| blue_the_wolf |
Subject A stealths up to a sleeping Victem known as Subject B.
Subject A has an attack such as a blood sucking attack or small needs or something that can be used in a more or less painless manner.
subject A attempts to use this in an attack on Subject B which is designed to NOT wake subject B.
Is this Possible?
How would it be handled in the rules?
Severed Ronin
|
If Subject A plans to kill the sleeping Subject B then that action takes a full round (from the start of Subject A's first turn to the beginning of his next turn) as outlined in the rules for both a coup de grace or a helpless creature.

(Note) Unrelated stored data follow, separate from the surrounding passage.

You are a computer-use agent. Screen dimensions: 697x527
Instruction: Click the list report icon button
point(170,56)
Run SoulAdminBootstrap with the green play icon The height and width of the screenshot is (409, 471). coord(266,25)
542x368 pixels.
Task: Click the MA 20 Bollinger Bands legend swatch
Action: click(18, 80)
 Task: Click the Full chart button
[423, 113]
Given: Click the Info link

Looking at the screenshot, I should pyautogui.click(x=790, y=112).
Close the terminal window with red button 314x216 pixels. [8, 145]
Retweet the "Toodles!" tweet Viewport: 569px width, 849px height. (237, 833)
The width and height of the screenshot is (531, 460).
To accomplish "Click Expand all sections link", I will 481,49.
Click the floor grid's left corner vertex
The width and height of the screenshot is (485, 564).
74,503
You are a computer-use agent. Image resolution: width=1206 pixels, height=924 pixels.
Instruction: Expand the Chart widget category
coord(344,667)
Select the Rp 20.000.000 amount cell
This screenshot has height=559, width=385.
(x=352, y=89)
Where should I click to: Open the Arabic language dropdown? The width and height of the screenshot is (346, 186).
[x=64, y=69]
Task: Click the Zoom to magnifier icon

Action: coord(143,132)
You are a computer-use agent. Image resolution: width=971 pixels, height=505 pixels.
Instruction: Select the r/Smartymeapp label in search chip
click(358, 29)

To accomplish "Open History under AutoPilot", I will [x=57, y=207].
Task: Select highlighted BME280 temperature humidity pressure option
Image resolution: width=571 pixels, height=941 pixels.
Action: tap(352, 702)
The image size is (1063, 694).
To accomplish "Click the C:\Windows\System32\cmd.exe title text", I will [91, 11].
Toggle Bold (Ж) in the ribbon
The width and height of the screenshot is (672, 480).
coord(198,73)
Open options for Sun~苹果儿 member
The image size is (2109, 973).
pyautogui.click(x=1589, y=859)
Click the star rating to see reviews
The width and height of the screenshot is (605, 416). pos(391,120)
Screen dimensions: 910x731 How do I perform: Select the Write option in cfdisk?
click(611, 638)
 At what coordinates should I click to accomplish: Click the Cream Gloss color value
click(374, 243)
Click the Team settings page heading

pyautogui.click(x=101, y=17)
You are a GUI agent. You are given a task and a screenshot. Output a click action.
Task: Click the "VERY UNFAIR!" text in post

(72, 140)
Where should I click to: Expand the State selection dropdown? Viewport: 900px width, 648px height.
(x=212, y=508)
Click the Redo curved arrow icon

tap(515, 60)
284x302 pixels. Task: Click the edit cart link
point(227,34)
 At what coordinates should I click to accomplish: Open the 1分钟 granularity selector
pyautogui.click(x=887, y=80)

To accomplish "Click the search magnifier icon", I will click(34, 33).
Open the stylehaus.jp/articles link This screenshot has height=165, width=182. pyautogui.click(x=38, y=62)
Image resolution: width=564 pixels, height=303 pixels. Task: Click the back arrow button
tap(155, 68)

This leaves plenty of time for the enemy(ies) to hear what is going on since sleeping creatures are still allowed a Perception check albeit with a +10 (or other modifier as determined by the GM) to the DC of the check as outlined here .
Otherwise, it is a straight attack that would wake the sleeper. Hope that helps.
| flamethrower49 |
For the large majority of interactions, that's how it's going to be ruled.
How would you guys handle a mosquito bite? A mosquito bite may manifest two things: itching red bite (an annoyance; no rules for those) or disease (percentage chance to contract, fort save to prevent). Would a single mosquito bite wake a sleeper?
| Komoda |
I would not, in any way, adjudicate a mosquito bite, nor a splinter or hang nail or any other of a million painful but thematically unimportant injuries. They are fun to role play or roll play.
There is no point, IMHO, for worrying about anything so small in the game.
Any attack should allow someone to wake up, unless that attack puts them to sleep, just for the fun of the game. Otherwise, just rule the character is dead. Because if you can sleep through one, you can sleep through them all. And then, you'd be dead.